:: Input data ::

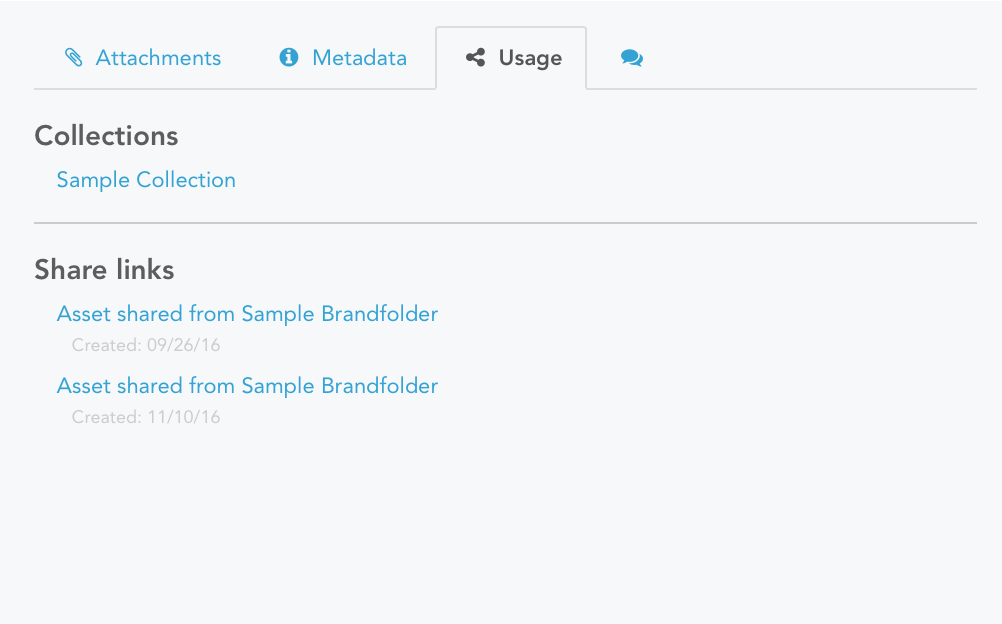Screen dimensions: 1002x624
Task: Open share link created 09/26/16
Action: pyautogui.click(x=247, y=314)
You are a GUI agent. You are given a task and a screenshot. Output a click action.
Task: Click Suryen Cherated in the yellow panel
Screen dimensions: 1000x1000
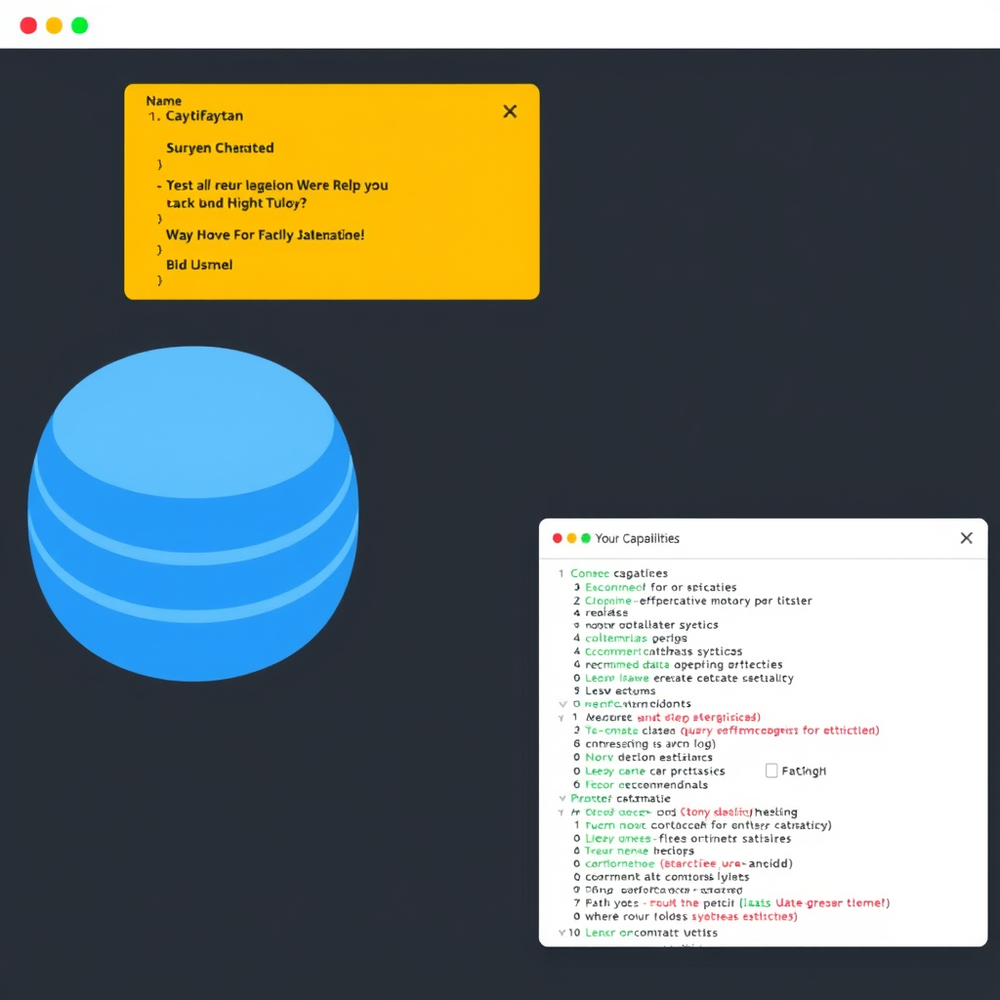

:::

▶ **Work to complete**
Starting at the line that contains "You are a GUI" and going through the end of the data, give every line as a JSON list of strings, one string per line, with blank lines omitted. Leave out the pictures.

▶ **Full answer**
[
  "You are a GUI agent. You are given a task and a screenshot. Output a click action.",
  "Task: Click Suryen Cherated in the yellow panel",
  "Screen dimensions: 1000x1000"
]